I want a lighter load because:

1) I want a part-time job. Since I'm already 18, I want a higher level of responsibility, ie earning for myself, getting stressed out because that's what the contracts asks for, etc. School work has a value, of course, but I'm free now, I want to discover more avenues for personal growth (naks). I've been going in and out of the school for 18 years now, I want to look for something supplemental to what i'm learning from the academe.

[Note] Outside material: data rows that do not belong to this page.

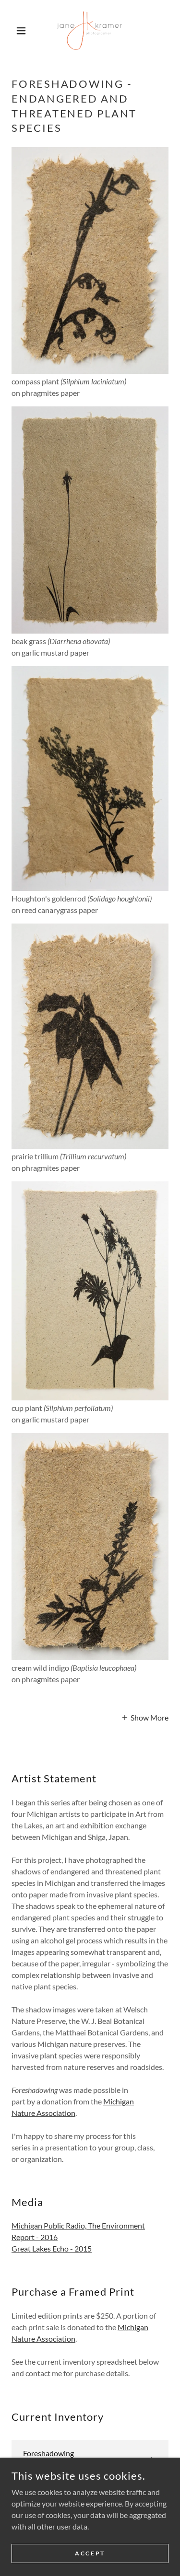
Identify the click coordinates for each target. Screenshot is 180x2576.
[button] (23, 30)
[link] (90, 31)
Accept (90, 2553)
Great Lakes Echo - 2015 (52, 2248)
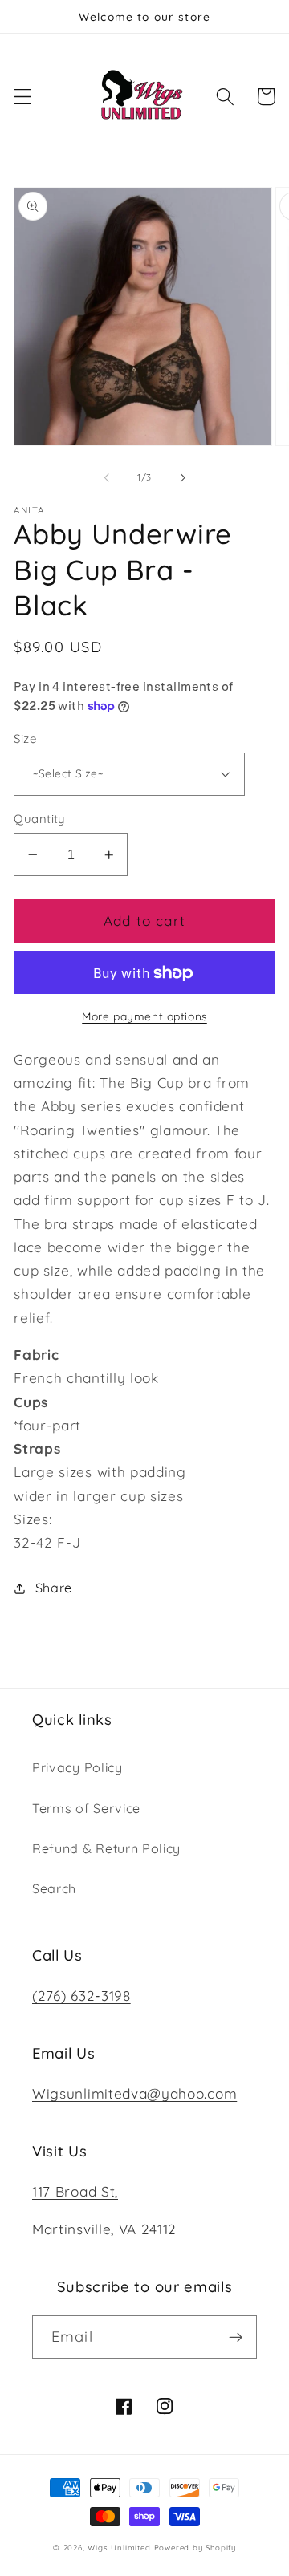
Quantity (39, 818)
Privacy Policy (77, 1767)
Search (54, 1888)
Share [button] (53, 1588)
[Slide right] (182, 478)
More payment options (144, 1016)
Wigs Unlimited (119, 2547)
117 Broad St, (75, 2191)
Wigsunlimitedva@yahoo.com (134, 2093)
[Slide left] (106, 478)
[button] (22, 96)
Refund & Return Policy (106, 1848)
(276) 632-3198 (81, 1995)
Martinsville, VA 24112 (104, 2229)
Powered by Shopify (195, 2547)
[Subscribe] (235, 2337)
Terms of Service (86, 1808)
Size (25, 738)
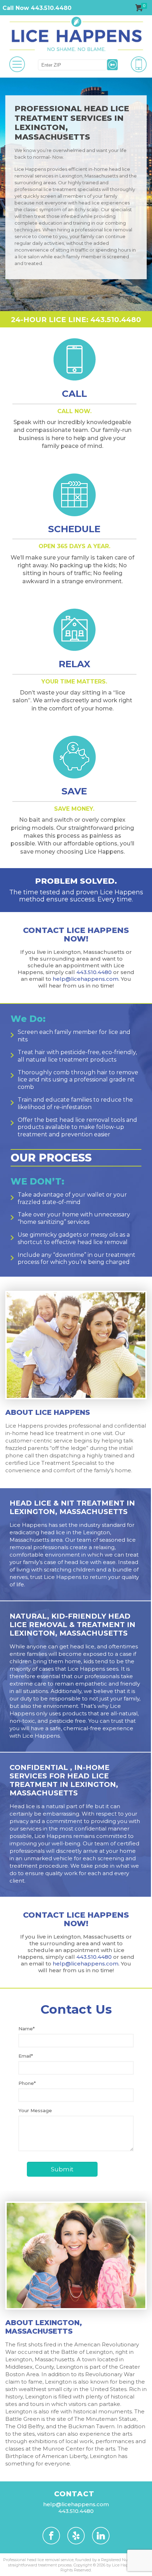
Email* (25, 2056)
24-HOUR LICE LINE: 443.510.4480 (76, 319)
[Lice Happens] (76, 34)
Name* (26, 2028)
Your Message (35, 2110)
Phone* (27, 2083)
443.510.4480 (94, 972)
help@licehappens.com (85, 978)
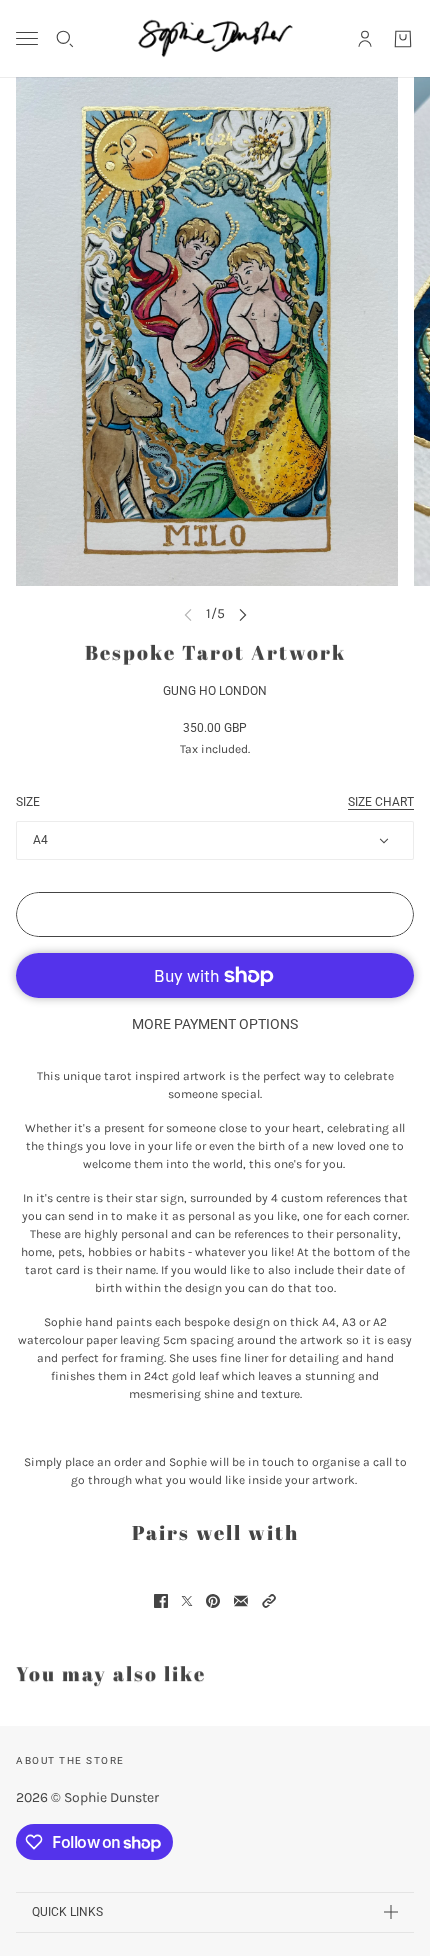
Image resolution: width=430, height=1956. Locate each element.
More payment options (215, 1024)
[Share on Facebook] (161, 1601)
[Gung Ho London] (215, 38)
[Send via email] (241, 1601)
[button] (269, 1601)
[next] (243, 613)
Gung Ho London (215, 691)
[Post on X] (187, 1601)
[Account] (365, 39)
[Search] (65, 39)
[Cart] (403, 39)
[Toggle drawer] (27, 38)
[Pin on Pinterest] (213, 1601)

2) I want to devote more time for org works and org demands. Like what Jacques kept on blabbering on his blog, I want to exert more effort in debate training. As much as Alistair likes to keep painting a positive outlook on our academic life next year, I fear that I really have to get myself stuck on CBA's demands come junior standing. That is why I'm thinking of ways to compensate for this trade-off my giving more time to something I really love doing-debating. As of now, with 18 units, I would be able to go home not later than 2:30 everyday. I think that would be enough for training.

However, I also want to take an active role as print editor-slash-writer for Networx, the newsletter of Junior Philippine Institute of Accountants, one of my three beloved orgs. LOL. I really miss writing. I gave up leisure writing once I started doing journals, ledgers, and whaever-accounting-stuff everyday for the last four months. I feel burnt out, artistically. I see Networx as one of my few remaining outlets, and I really want to function in JPIA. You see, the drive and motivation within the org is just too contagious. Tipong mahihiya ka kung hindi ka that productive.

Finally, even if I've been such a lazy ass ever since induction, I want to be more visible in Bannuar (my first org in UP). I know I can't be really that involved and active, sorry for that, but at the very least, I don't want to be left out when it comes to bonding times or bumming-around moments. Like what they often say, Bannuar is more of a friendship-clique-whatever than your typical org. So, there.

3) I think it's about time I move out of the classroom and interact more with the world, or at the very least, with UP culture.